# train travel



## treblesykes TT (Jul 11, 2007)

Four people were travelling in an old fashioned railway carriage - An Englishman, a Frenchman, a beautiful blonde and a really ugly woman.

The train went into a tunnel and the compartment was plunged into darkness.
After a short time a loud slap was heard.
When the train came out of the tunnel the Frenchman was rubbing his now very red cheek.

The ugly woman thought;
"That frenchie has tried to touch the blonde and she has slapped him"

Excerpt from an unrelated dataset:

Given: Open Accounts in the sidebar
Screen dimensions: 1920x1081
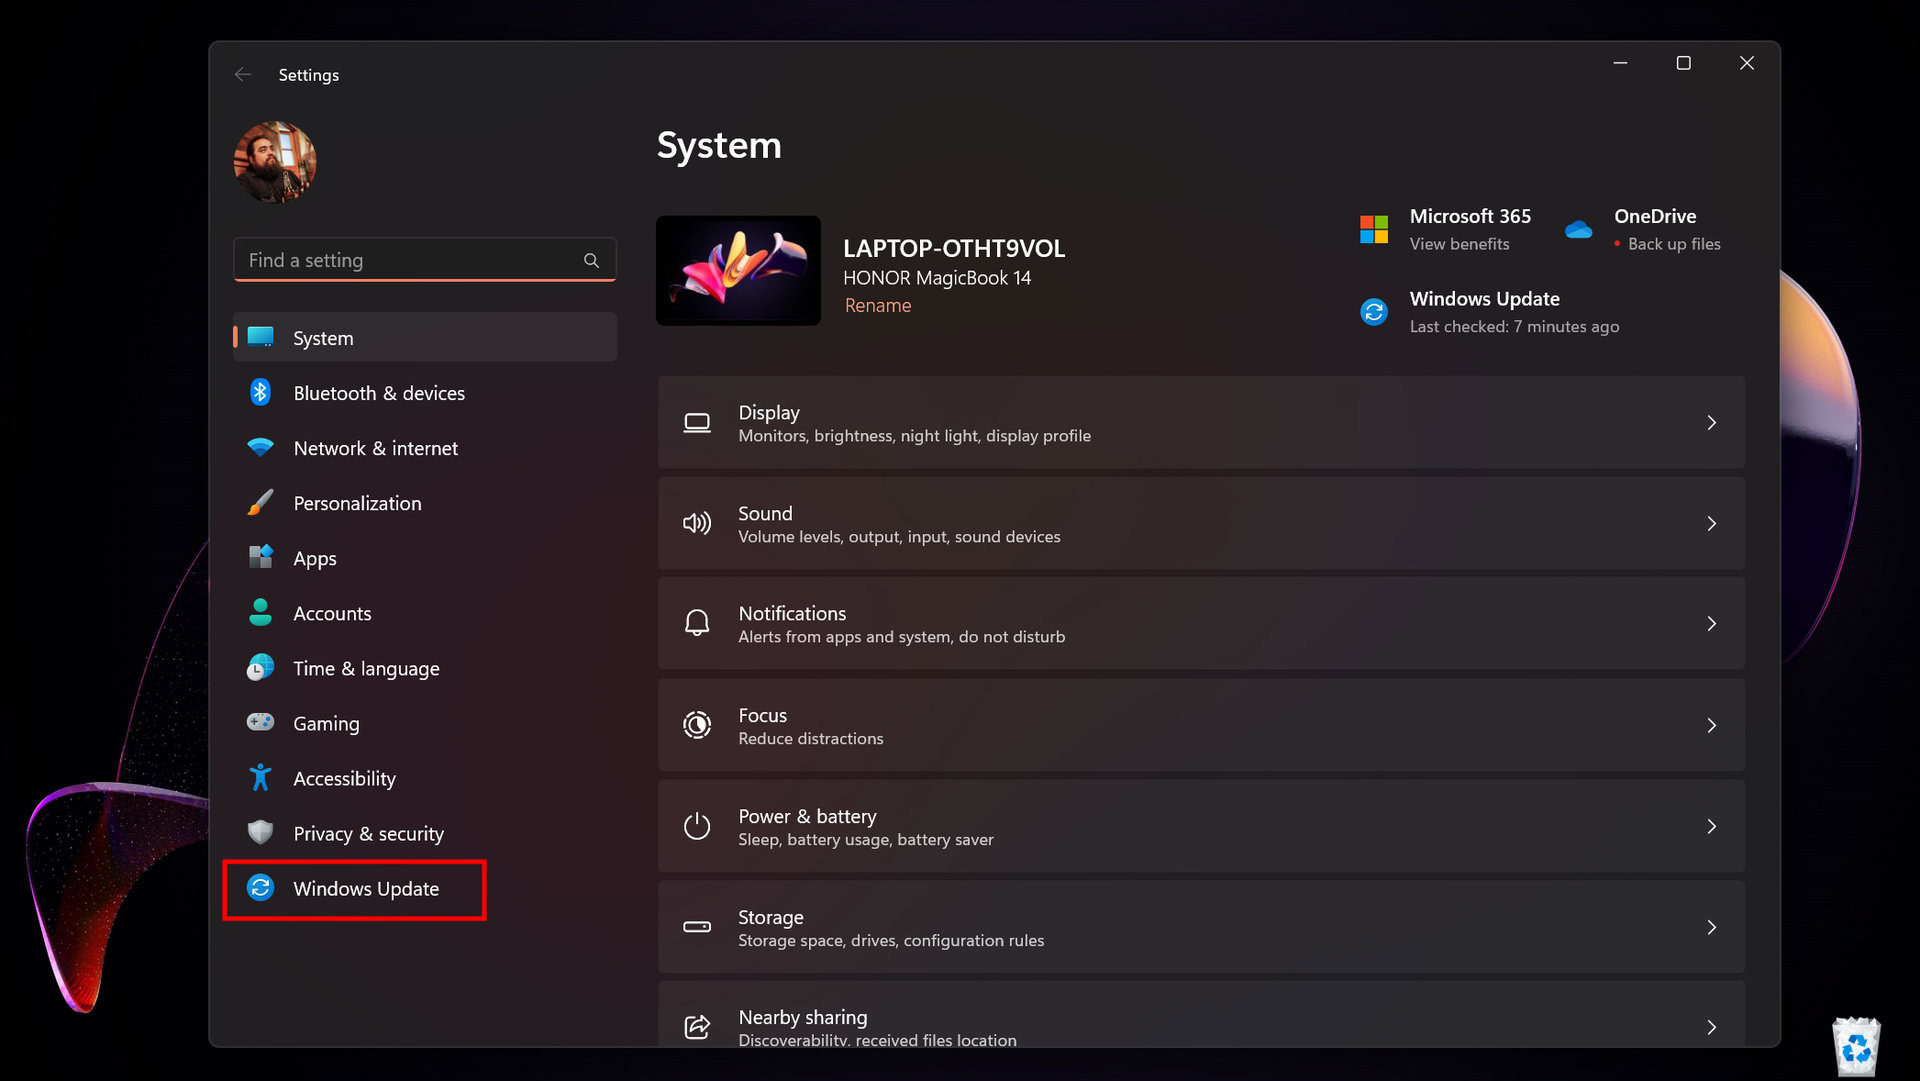Looking at the screenshot, I should 332,613.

The beautiful blonde thought:
"The handsome Frenchman has tried to touch me, got the ugly woman by mistake and she has hit him"

The frenchman thought:
"Merde! The damn rosbif has touched ze stunning blonde, she 'as naturally assumed it was me and 'as hit me"

The Englishman thought:
"Hope that there is another tunnel soon so that I can give the frog another slap"


----------



## SaintScoTT (Jun 27, 2008)

hahahahahhaha :lol: :lol: :lol:


----------



## T3RBO (Dec 9, 2003)

:lol:


----------



## trev (Aug 5, 2005)

:lol:


----------



## YELLOW_TT (Feb 25, 2004)

:lol: :lol: :lol:


----------



## malstt (Apr 18, 2007)

:lol: :lol:


----------



## J55TTC (Apr 25, 2005)

:lol: :lol:


----------



## y3putt (Mar 29, 2008)

:lol: :lol: :lol:


----------



## Wallsendmag (Feb 12, 2004)

:lol: :lol:


----------



## Charlie (Dec 15, 2006)

very good :lol:


----------



## thecoach (Aug 18, 2008)

brilliant............


----------



## triplefan (Sep 3, 2008)

Love it :lol: :lol:


----------



## Wallsendmag (Feb 12, 2004)

Did I forget to say how relaxing it is to travel by train? Everyone should go by train everywhere :roll:


----------